UVA11151 Longest Palindrome最长回文

Posted 2021-06-30 海岛Blog

A palindrome is a string that reads the same from the left as it does from the right. For example, I, GAG and MADAM are palindromes, but ADAM is not. Here, we consider also the empty string as a palindrome.

    From any non-palindromic string, you can always take away some letters, and get a palindromic subsequence. For xample, given the string ADAM, you remove the letter M and get a palindrome ADA.
    Write a program to determine the length of the longest palindrome you can get from a string.
Input
The first line of input contains an integer T (≤ 60).
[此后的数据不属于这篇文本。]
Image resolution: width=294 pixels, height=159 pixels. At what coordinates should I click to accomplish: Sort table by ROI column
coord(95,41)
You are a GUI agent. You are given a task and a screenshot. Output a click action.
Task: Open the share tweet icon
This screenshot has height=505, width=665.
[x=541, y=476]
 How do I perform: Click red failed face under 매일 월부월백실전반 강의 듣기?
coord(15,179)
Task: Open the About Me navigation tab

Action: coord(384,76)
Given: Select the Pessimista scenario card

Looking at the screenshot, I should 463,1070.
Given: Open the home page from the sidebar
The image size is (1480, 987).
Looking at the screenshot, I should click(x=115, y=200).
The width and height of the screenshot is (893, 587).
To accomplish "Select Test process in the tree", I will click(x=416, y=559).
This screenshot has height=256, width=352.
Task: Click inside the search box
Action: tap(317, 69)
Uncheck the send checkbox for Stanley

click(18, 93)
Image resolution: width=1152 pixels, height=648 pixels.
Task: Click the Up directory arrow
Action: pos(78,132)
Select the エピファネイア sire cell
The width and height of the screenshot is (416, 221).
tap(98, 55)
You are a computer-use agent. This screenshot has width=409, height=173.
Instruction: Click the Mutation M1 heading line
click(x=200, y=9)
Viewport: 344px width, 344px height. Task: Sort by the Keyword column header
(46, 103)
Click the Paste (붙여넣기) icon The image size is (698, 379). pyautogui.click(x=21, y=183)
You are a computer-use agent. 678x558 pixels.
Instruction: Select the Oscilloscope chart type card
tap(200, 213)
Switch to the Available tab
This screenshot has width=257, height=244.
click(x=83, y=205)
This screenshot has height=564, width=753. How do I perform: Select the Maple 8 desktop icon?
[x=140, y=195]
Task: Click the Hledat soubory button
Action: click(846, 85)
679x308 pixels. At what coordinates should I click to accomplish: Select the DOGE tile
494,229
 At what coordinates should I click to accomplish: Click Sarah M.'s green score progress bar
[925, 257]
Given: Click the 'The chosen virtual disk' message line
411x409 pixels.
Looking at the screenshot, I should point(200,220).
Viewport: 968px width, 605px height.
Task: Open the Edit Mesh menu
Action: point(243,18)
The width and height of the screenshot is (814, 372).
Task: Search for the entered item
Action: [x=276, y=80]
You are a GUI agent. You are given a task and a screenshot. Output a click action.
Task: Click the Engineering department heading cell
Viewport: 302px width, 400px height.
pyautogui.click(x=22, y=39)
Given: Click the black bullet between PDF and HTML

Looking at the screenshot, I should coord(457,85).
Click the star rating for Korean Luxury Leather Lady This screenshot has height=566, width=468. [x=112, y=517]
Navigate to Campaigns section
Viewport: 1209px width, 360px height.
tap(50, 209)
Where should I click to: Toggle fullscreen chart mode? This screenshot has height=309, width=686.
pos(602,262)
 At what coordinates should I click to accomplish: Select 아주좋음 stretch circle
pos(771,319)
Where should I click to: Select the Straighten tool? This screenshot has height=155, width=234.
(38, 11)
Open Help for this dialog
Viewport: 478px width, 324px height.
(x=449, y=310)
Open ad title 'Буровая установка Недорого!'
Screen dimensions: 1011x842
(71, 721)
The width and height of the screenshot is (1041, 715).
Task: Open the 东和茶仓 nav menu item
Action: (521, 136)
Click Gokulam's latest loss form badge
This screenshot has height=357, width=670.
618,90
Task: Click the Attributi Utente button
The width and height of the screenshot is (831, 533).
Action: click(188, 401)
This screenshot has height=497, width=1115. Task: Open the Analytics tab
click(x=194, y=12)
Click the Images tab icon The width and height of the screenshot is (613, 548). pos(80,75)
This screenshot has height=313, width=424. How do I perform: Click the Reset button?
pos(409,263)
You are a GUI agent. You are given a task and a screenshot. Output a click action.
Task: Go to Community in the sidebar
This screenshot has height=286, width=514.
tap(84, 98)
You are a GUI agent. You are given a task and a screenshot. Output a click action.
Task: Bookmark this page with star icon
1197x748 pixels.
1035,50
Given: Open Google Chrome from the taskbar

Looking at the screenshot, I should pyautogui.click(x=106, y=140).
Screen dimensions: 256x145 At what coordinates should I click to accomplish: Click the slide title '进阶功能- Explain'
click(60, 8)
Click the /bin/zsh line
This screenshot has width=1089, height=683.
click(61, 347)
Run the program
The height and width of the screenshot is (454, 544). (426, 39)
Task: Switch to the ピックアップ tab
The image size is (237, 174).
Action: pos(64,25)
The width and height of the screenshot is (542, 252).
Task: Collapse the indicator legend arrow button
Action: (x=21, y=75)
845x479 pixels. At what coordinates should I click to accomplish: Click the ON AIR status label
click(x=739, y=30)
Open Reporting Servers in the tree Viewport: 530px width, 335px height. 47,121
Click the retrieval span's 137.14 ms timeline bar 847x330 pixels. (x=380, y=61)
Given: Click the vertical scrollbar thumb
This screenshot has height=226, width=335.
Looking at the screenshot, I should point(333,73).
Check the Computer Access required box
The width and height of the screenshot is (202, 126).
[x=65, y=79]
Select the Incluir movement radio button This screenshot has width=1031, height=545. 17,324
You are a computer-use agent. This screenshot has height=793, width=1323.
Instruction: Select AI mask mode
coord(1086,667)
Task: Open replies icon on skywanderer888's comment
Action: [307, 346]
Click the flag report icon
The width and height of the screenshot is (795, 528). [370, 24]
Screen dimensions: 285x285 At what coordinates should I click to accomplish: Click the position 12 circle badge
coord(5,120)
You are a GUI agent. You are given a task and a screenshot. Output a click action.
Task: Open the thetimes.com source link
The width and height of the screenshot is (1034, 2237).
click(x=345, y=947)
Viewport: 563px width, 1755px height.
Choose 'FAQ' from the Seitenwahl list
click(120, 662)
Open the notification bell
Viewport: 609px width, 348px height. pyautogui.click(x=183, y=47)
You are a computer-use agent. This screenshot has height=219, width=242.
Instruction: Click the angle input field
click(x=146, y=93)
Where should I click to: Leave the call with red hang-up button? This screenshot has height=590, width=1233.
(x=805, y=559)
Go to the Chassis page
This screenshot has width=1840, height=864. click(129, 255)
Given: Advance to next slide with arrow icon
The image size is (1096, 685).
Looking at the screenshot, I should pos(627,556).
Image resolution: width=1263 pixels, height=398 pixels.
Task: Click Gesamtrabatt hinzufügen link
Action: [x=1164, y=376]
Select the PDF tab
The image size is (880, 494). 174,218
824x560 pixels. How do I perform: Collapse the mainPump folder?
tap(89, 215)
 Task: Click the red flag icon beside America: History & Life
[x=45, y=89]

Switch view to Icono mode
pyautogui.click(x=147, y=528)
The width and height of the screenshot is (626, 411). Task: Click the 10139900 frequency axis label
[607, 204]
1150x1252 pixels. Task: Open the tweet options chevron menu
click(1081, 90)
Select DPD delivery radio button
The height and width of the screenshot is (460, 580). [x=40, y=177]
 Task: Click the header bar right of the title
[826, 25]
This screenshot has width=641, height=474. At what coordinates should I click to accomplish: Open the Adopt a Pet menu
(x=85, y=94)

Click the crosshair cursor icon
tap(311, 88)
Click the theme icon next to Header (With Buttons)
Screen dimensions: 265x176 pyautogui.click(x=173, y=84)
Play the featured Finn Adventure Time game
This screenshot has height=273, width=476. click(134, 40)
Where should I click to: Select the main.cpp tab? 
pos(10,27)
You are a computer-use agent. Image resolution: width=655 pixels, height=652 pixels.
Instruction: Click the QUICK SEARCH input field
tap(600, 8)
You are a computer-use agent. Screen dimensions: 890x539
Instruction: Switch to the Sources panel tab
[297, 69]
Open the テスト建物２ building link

Each of the next T lines is a string, whose length is always less than 1000.
    For ≥ 90% of the test cases, string length ≤ 255.
Output
For each input string, your program should print the length of the longest palindrome you can get by removing zero or more characters from it.
Sample Input
2
ADAM
MADAM
Sample Output
3
5

问题链接：UVA11151 Longest Palindrome
问题简述：（略）
问题分析：最长回文问题，用动态规划来解决，不解释。
程序说明：（略）
参考链接：（略）
题记：（略）

AC的C++语言程序如下：

/* UVA11151 Longest Palindrome */

#include <bits/stdc++.h>

using namespace std;

const int L = 1024;
short int dp[L][L];

int main()
{
    int t;
    scanf("%d", &t);
    getchar();
    while (t--) {
        string s;
        getline(cin, s);

        memset(dp, 0, sizeof dp);
        for (int i = 0; s[i]; i++)
            for (int j = 0; s[j + i]; j++)
                if (s[j] == s[j + i])
                    dp[j][j + i] = dp[j + 1][j + i - 1] + (i == 0 ? 1 : 2);
                else
                    dp[j][j + i] = max(dp[j + 1][j + i], dp[j][j + i - 1]);

        printf("%d\\n", dp[0][s.size() - 1]);
    }

    return 0;
}